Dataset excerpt
** BEGIN **
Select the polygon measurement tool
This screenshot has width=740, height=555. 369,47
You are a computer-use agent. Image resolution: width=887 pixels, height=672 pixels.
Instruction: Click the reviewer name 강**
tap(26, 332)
** END **
Task requirements
Rewrite the rows above with "reviewer name" changed to "author name" and everything else left the same.

Full solution
Select the polygon measurement tool
This screenshot has width=740, height=555. 369,47
You are a computer-use agent. Image resolution: width=887 pixels, height=672 pixels.
Instruction: Click the author name 강**
tap(26, 332)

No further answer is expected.